Copy every line of the listing below word for word, leaving out the pictures.

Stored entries
# # # # #
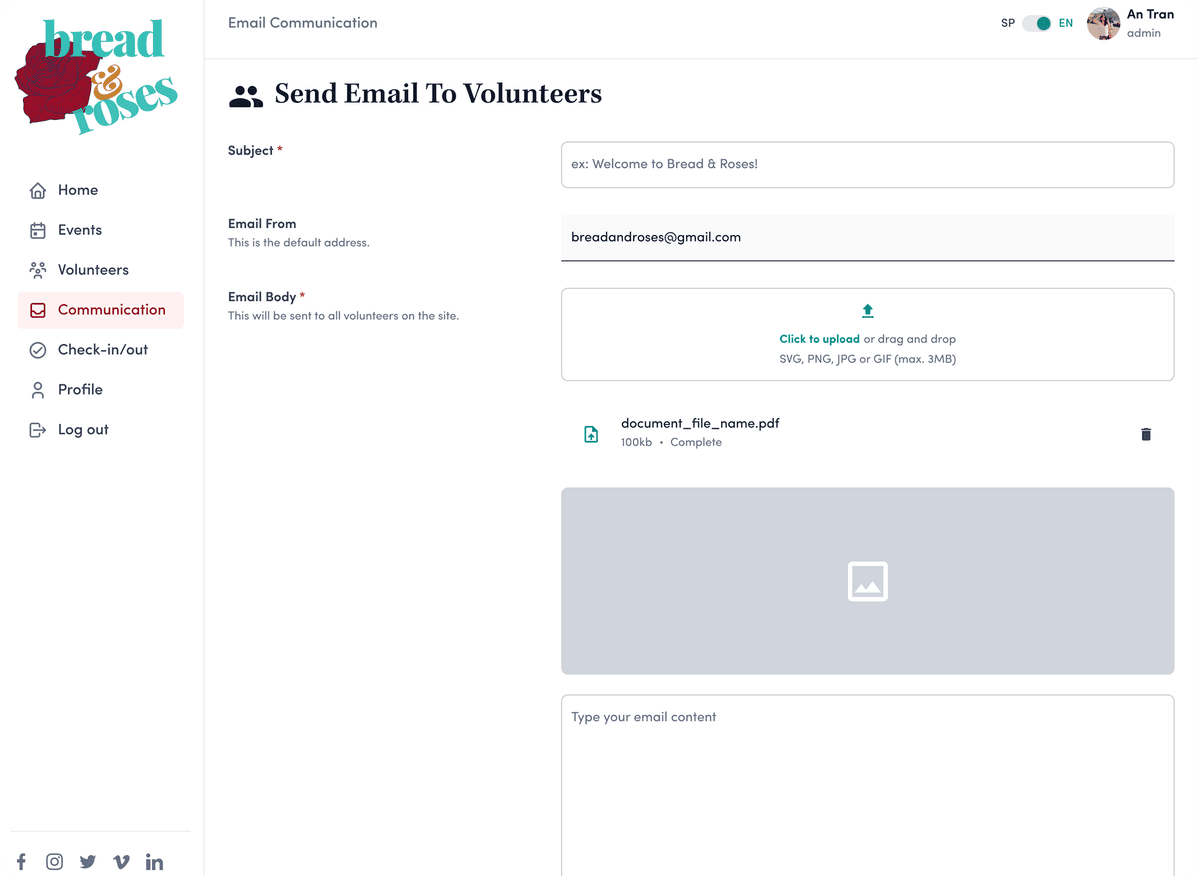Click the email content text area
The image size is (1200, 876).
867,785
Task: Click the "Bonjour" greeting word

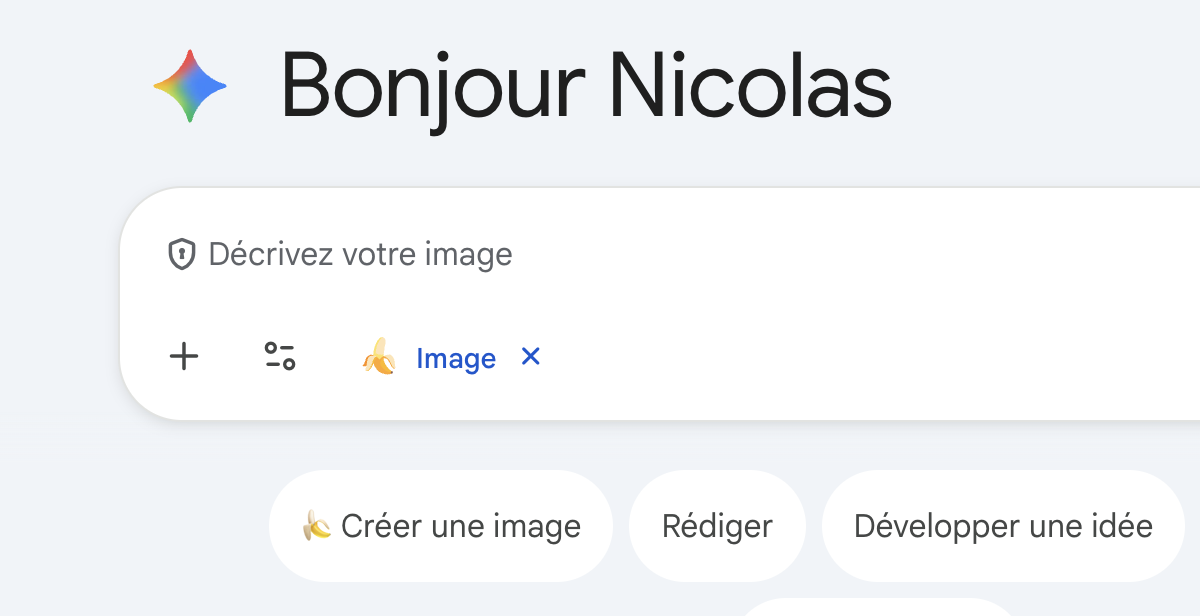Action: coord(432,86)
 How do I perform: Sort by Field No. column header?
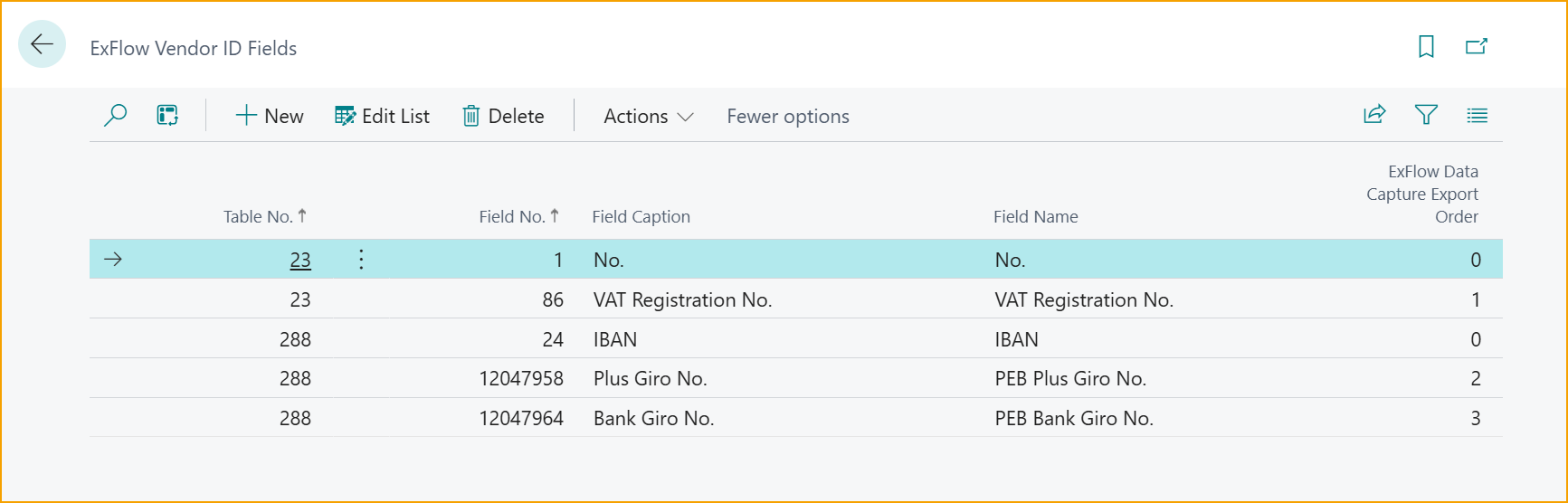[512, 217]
# # # # #
» **Expected output**
Click the email content text area
The image size is (1200, 876).
867,785
Task: Click the "Bonjour" greeting word

Action: coord(432,86)
 How do I perform: Sort by Field No. column header?
[512, 217]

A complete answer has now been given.